Hansen non circoscrive gli attacchi a Berlino: «Ovviamente abbiamo un problema nella capitale, dove si rifugiano gli anarchici. Ma abbiamo sempre più attacchi gravi in tutta la Germania». Lo studioso ha citato il gruppo radicale di sinistra «Angry Birds Kommando», che l’anno scorso ha rivendicato un attacco alla linea ferroviaria tra Duisburg e Düsseldorf. Anche a Monaco di Baviera, nel 2025 sono stati accesi diversi incendi. Pur non escludendo «collegamenti con la Russia», anche il portavoce del sindacato di polizia (GdP) Benjamin Jendro ha osservato una banalizzazione dell’estremismo di sinistra: «Nel nostro Paese lo abbiamo minimizzato per decenni».

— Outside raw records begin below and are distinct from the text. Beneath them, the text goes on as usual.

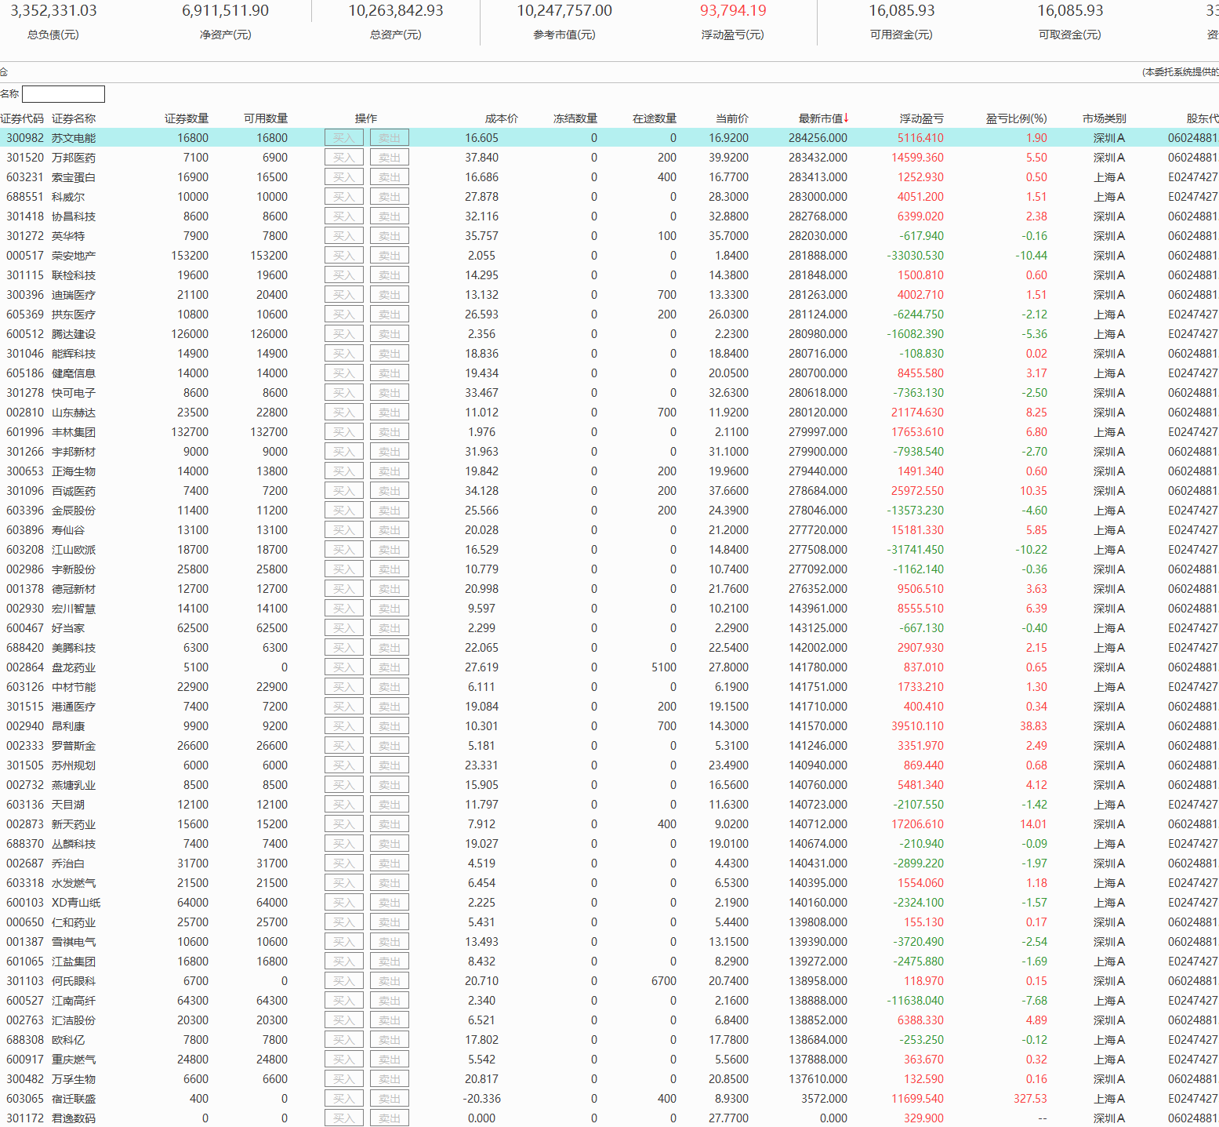Click the 证券代码 column header

(23, 118)
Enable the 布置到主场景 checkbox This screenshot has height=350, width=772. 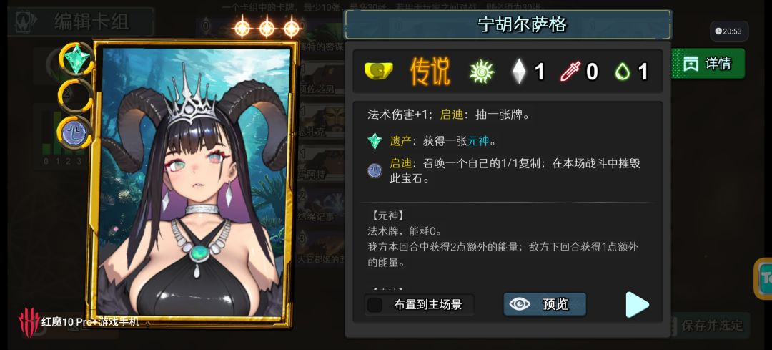coord(375,305)
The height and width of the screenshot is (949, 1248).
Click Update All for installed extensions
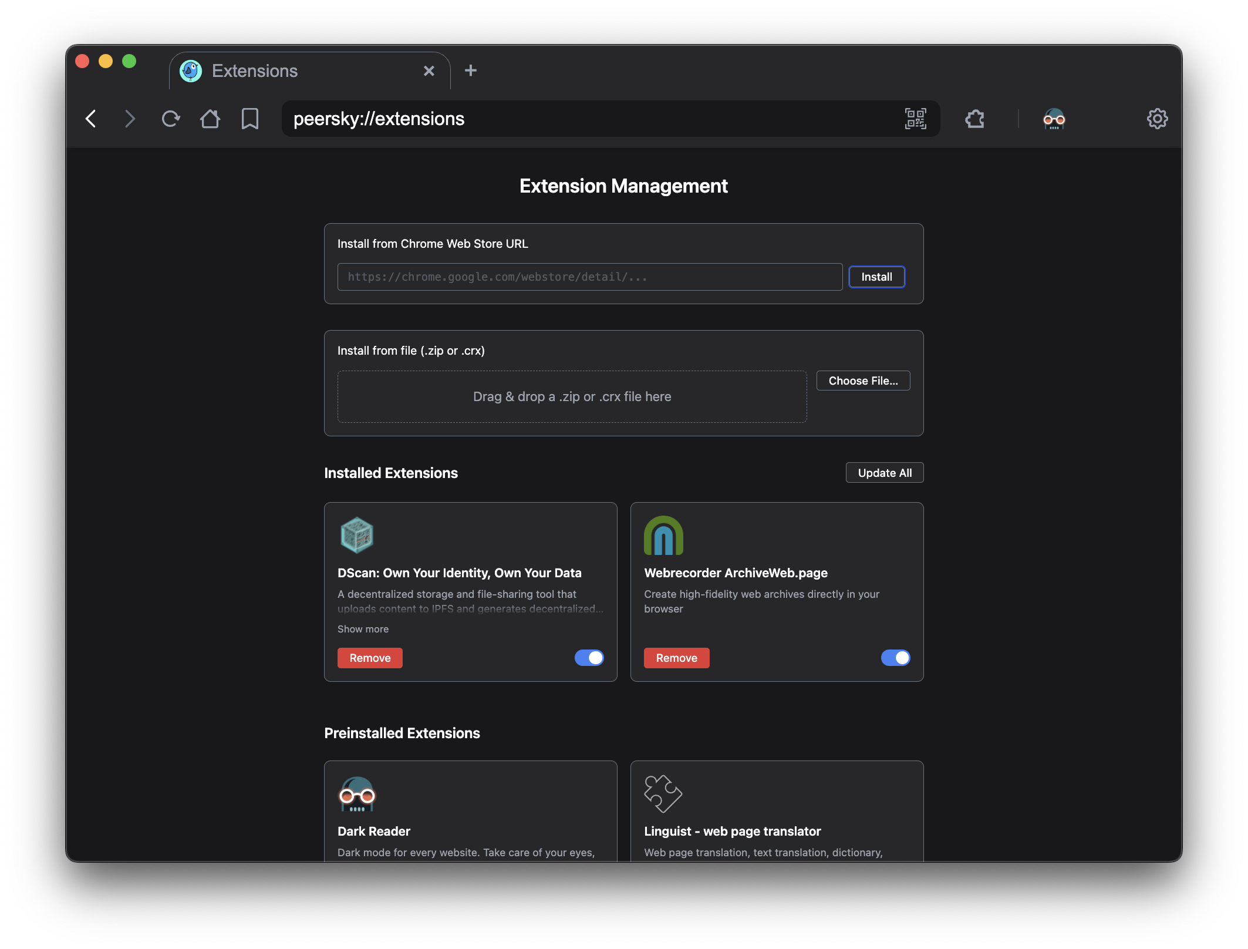(x=884, y=472)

Attivi e noti alle forze di sicurezza tedesche da molto tempo, la polizia li inquadra nell’ambiente degli anarchici della scena estremista di sinistra, orientata alla violenza. Nelle lettere di rivendicazione, i gruppi usano nomi diversi ma tutti ispirati a vulcani islandesi come Grimsvötn, Katla o Ok. I target dei gruppi sono quasi sempre i cavi delle linee ferroviarie, le torri radio, le linee dati e i mezzi di trasporto pubblici; l’obiettivo è mostrare la vulnerabilità delle infrastrutture di mobilità e comunicazione, disturbare l’ordine pubblico e causare gravi danni materiali. La matrice climatica è ostentata: il gruppo denuncia la «sete di energia» che distrugge le risorse naturali attraverso il riscaldamento globale. «Intere regioni stanno diventando inabitabili a causa del riscaldamento», dicono gli attivisti, «l’entità di questa devastazione è ignorata».
Gli autori del documento criticano particolarmente lo sviluppo dell’intelligenza artificiale, per il suo elevato fabbisogno energetico e i pericoli sociali che comporta, per poi chiosare: «Un giorno moriremo di sete e di fame seduti davanti agli schermi luminosi o ai dispositivi spenti».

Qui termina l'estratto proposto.